I stated I had 100 questions about Theravada practice, because I have been mixing-and-matching Theravada and Mahayana for 20 years and the end result was a lot of confusion. Over the next several months I would show up with my list of questions, but I could only ask one question at a time because their answer to that one question would take the entire hour. (In other words, they were gladly being thorough.) It's the best Dhamma deal in town, for the price of a meal I was getting a lot of individualized instruction. These days I don't get as much individualized instruction, because almost always when I visit there are two or more neighbors who have stopped by to visit. But no complaints, I feel very inspired by the sense of community that has popped up around the Hermitage. I have enjoyed my times at the Hermitage so much, I visited the Abhayaghiri monastery and their sister hermitage Aloka Vihara, I've attended many teachings from visiting monks and nuns.

It has also been fun watching how Thai people relate to the monks. Caucasian visitors tend to ask very heady/ intellectual questions.
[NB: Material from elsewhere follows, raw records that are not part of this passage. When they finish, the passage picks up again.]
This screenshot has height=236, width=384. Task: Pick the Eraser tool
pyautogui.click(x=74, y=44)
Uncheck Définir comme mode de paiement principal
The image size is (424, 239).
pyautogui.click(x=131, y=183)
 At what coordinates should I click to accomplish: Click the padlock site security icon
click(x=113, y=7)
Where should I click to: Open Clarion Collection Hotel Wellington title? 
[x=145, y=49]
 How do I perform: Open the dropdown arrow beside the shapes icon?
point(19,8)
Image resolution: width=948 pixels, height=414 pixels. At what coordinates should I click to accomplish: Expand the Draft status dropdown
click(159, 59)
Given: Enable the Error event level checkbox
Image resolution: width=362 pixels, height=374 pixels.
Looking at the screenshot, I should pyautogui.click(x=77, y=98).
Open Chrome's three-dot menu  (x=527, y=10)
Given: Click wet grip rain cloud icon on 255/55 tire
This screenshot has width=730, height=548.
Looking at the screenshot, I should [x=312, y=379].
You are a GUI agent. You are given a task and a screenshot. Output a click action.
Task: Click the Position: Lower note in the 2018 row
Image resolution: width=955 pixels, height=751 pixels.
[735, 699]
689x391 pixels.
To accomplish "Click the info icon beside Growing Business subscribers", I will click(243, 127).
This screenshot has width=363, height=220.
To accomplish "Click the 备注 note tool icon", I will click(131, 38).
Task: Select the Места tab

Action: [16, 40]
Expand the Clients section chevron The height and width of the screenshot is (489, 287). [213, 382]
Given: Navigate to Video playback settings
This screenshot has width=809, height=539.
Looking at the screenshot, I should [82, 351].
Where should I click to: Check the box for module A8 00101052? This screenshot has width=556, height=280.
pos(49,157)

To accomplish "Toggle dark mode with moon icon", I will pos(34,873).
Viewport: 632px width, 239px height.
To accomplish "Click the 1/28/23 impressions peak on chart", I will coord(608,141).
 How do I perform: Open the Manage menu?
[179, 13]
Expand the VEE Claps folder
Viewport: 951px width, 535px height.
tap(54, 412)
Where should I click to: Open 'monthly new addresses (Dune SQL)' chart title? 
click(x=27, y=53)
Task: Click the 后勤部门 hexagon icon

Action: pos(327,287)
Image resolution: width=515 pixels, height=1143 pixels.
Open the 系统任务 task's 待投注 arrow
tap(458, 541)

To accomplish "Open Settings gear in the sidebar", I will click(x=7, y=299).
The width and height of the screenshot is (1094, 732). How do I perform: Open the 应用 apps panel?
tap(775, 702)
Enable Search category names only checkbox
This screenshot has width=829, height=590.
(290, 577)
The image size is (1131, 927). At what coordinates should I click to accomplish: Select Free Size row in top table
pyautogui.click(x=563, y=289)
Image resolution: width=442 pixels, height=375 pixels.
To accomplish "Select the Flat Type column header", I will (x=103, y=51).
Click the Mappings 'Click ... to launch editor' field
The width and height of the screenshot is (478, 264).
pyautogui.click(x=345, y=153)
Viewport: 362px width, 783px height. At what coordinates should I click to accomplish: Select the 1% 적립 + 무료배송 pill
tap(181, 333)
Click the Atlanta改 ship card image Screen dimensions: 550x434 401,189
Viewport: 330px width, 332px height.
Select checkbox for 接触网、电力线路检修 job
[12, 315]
Thai people show up and simply visit, like one would visit with Grandma.
"As I am, so are others;
as others are, so am I."
Having thus identified self and others,
harm no one nor have them harmed.

Sutta Nipāta 3.710
User avatar
Monkey Mind
 
Posts: 538
Joined: Sat Dec 05, 2009 8:56 pm
Location: Pacific Northwest, USA

Re: Pacific Hermitage - Abhayagiri Buddhist Monastery

Postby Christopherxx » Wed Nov 21, 2012 9:01 pm

Thanks for sharing MM.

It's so great to hear about wonderful experiences like yours.

If you wouldn't mind I'd love to hear a bit more about what Ajahn Sumedho noted about his time so far as a monk.

:) P.s. I think we are all pretty curious now about this zen story ;)
Christopherxx
 
Posts: 101
Joined: Mon Aug 20, 2012 9:59 pm

Re: Pacific Hermitage - Abhayagiri Buddhist Monastery

Postby Monkey Mind » Wed Nov 21, 2012 10:26 pm

Christopherxx wrote:If you wouldn't mind I'd love to hear a bit more about what Ajahn Sumedho noted about his time so far as a monk.

I wish there was a recording of that talk. Apparently Ajahn Sumedho grew up in the Portland Metro area, and his sister and brother-in-law were in the audience, as well as many family friends. I have no idea if he is usually so informal, but it felt like I was invited to a family gathering.

He spoke about how some people might find living by 227 rules (the Vinaya) as daunting or oppressive, but he has found the rules to be very liberating. He encouraged the audience to think about how many trivial decisions lay people make on a daily basis: what to wear, where or what to eat, how to spend your free time, etc. For the monk, all of these decisions were made in advance, 2600 years ago, and he feels his life has been incredibly simplified as a result. I can't really summarize his speach in a way that does it justice. But the impact was profound. I am a person who has really struggled with the 5 precepts, and this really helped me to look at the precepts in a different light.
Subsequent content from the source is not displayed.